Verdant Power has a hydropower plan. The Virginia-based company has been testing an underwater turbine in the East River in New York since 2002 to determine potential impacts on the environment, as well as learn more about the performance of the technology underpinning the company’s proposed Roosevelt Island Tidal Energy Hydropower Project.

A hearty list of research organizations and leading research institutions are working on the project, which uses the motion of tidal currents in the East River to turn underwater, propeller-type turbines that generate power. Two $500,000 grants for the project were awarded to Verdant from the New York State Energy Research and Development Authority (NYSERDA). The total, three-stage project is estimated to cost $1.5 million, and NYSERDA is expected to continue supplying grants for the research and development phase.
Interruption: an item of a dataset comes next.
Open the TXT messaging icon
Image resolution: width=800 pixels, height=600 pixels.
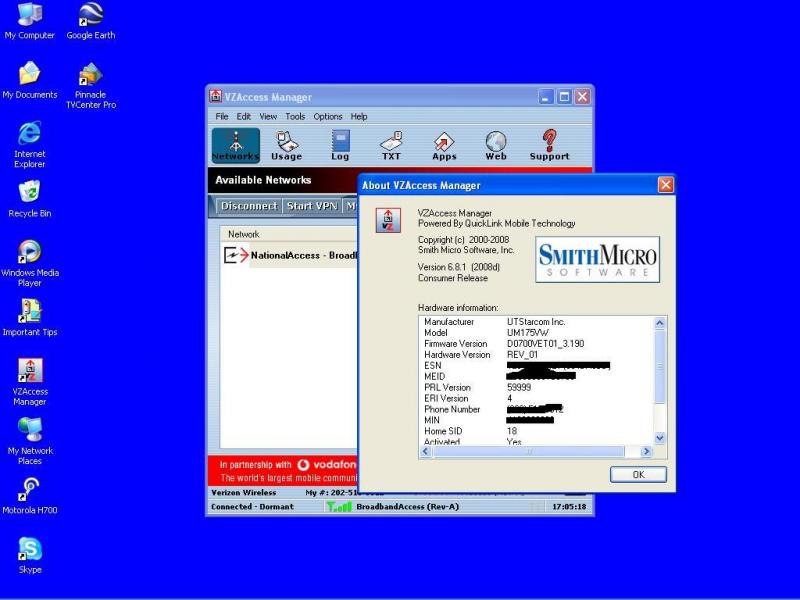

The motion of the tides in the East River can reach 4 knots, and Verdant mounted axial flow turbines on the river bottom. First phase turbines had rotors with a 10-foot diameter, and they have been generating up to 16 kW of power. Second phase turbines have a 16-foot rotor diameter, and are designed to generate 35 kW of power. A yaw system allows the turbines to rotate on a vertical axis so they can capture energy from both the ebb and flow of the river tides. Information gathered from the test should prove valuable to FERC in the future if Verdant decides to pursue a license for the technology. The facilities would be located in the East River off Roosevelt Island in Queens County, New York. The company’s long-term proposed project would consist of 494 turbine generator units rated for 21 kW each. Verdant Power expects to complete this $10 to 20 million East River project, including power conditioning and grid connection, by 2007. Subsequent sites will be developed in less than one year. As the company enters into its second stage of testing they had to start thinking about the proper licensing for the power plant. Lucky for Verdant, the Federal Energy Regulatory Commission (FERC) is on board with the plan, and has ruled that the company can continue testing without a hydropower license. Verdant is still required to obtain the necessary federal, state and local permits before moving ahead with the planned 18-month technology test.